Sekarang ini, kita dengan mudah bisa melakukan aktivitas ekonomi,
dengan mudah melakukan investasi di Amerika, China, Inggris, atau negara maju
lain, juga seketika menarik uang kita untuk tidak lagi berinvestasi karena beberapa
alasan. Ada dampak positif dan negatif dari wajah ekonomi yang saling
ketergantungan (keterhubungan) ini. Jika trend pertumbuhan di satu negara
-
5
positif, maka negara lain juga ikut tumbuh positif. Begitupun sebaliknya jika
pertumbuhan negatif atau krisis.
Sebagaimana krisis ekonomi pada tahun 2008 lalu. Krisis yang dirasakan
oleh hampir semua negara maju dan berkembang, dipantik salah satunya oleh
krisis keuangan yang terjadi dalam perekonomian Amerika. Karena memiliki
ukuran ekonomi yang besar di dunia pada saat itu, perekonomian Amerika jelas
berpengaruh secara global. Positif atau negatifnya perekonomian Amerika, secara
langsung maupun tidak langsung berimbas perekonomian global. Ini bukan
sekedar klaim belaka. Ketika awal September 2008 bursa Wall Street terguncang
hebat, ketika beberapa perusahan keuangan menyatakan bangkrut, pasar global
meresponnya dengan negatif, harga-harga saham di lantai Bursa Jakarta ikut
terkoreksi turun. Bahkan, karena saking parah turunnya harga saham, pemerintah
melakukan intervensi dengan menutup segera transaksi dilantai bursa.

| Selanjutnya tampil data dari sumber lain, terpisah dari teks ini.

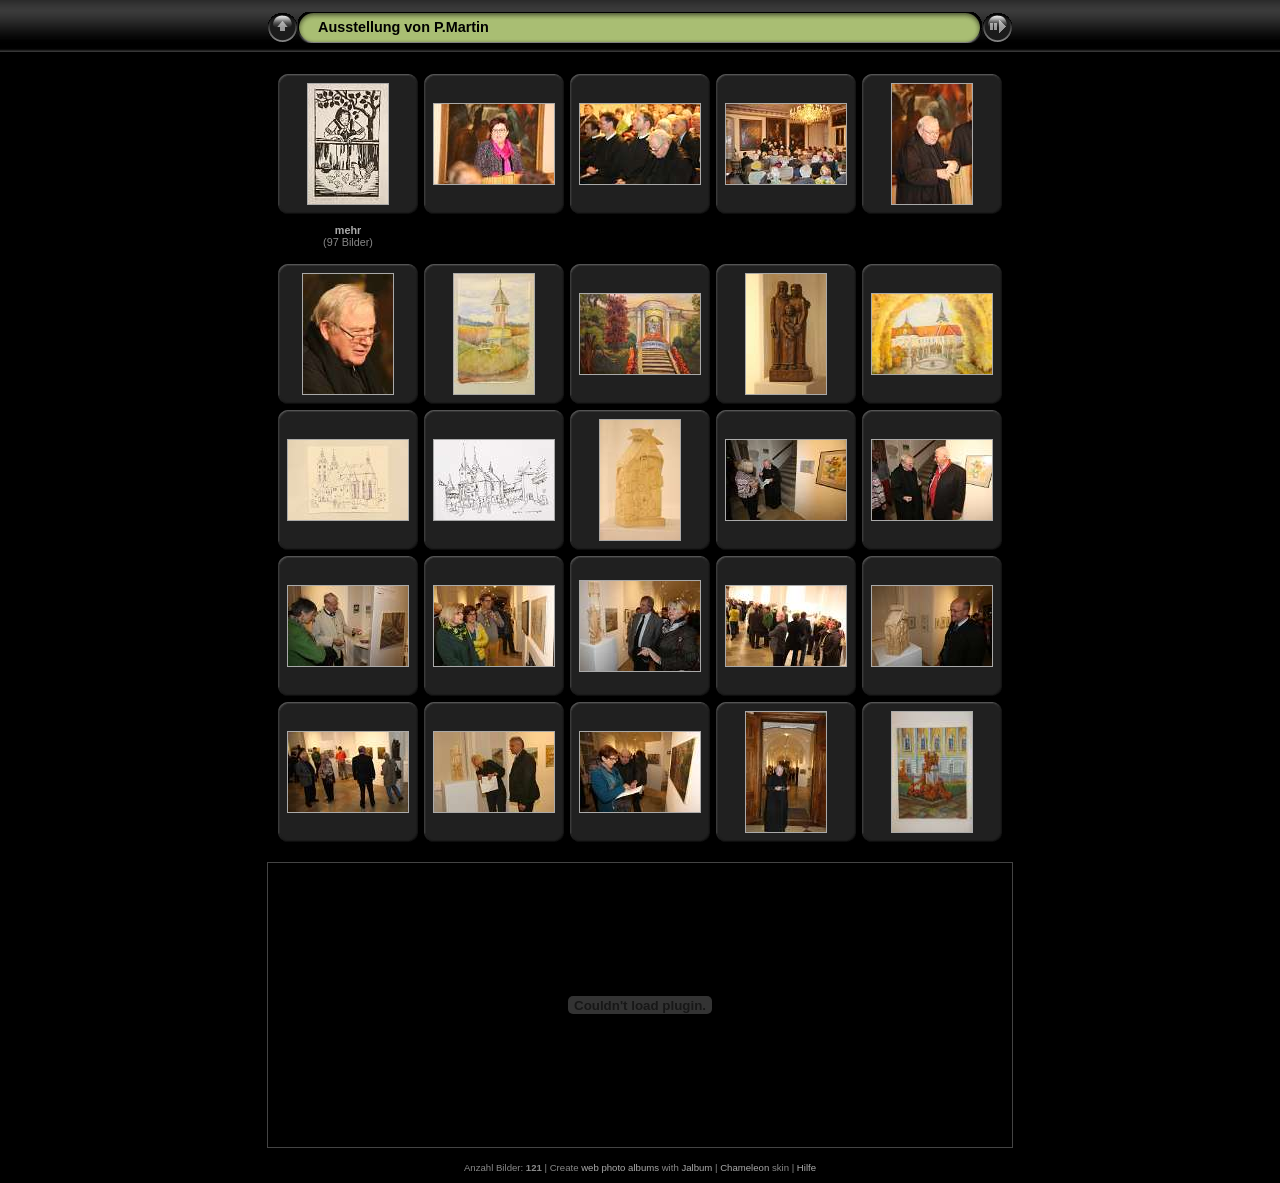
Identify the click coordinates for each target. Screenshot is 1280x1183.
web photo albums (620, 1167)
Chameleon (744, 1167)
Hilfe (806, 1167)
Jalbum (696, 1167)
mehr (348, 230)
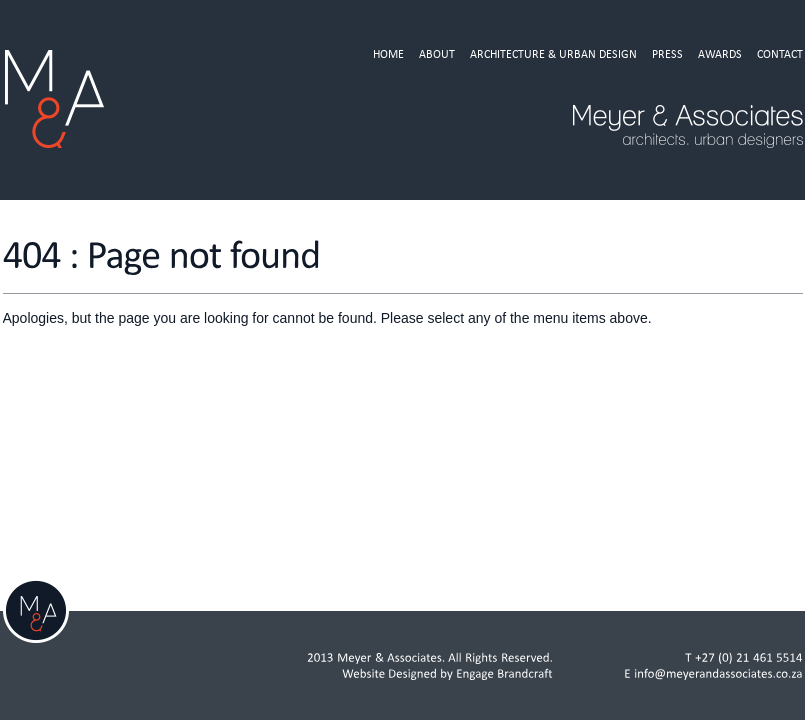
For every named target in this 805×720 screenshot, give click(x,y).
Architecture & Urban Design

Krisis itu bermula dari kredit perumahan atau yang dikenal dengan istilah
Subprime Mortage. Subprime Mortgage secara harfiah bisa diartikan sebagai
Kredit kepemilikan rumah berisiko tinggi. Disebut berisiko tinggi karena
pinjaman diberikan kepada mereka yang kurang memenuhi syarat, tanpa melihat
bagus atau tidaknya sejarah kredit si peminjam dan kemampuannya membayar
hutang (Arafat, 2009 : 18).
Kemudahan pemberian kredit tersebut juga terjadi saat harga properti di
AS sedang mengalami kenaikan. Hal tersebut diikuti dengan spekulasi di sektor
ini yang meningkat. Masalah muncul ketika banyak lembaga keuangan pemberi
kredit properti di Amerika Serikat menyalurkan kredit kepada masyarakat yang
-
6
sebenarnya secara finansial tidak layak memperoleh kredit. Masyarakat yang tidak
memiliki kemampuan ekonomi untuk memenuhi kredit yang mereka lakukan.
Situasi tersebut memicu terjadinya kredit macet di sektor properti. Kredit
macet itu menimbulkan efek domino, merembes kepada bangkrutnya beberapa
lembaga keuangan di Amerika Serikat. Efek domino ini terjadi karena lembaga
pembiayaan sektor properti umumnya meminjam dana jangka pendek dari
lembaga keuangan. Jaminan yang diberikan perusahaan pembiayaan kredit
properti adalah surat utang (subprime mortgage securities) yang dijual kepada
lembaga-lembaga investasi dan investor di berbagai Negara (Arafat, 2010 : 23).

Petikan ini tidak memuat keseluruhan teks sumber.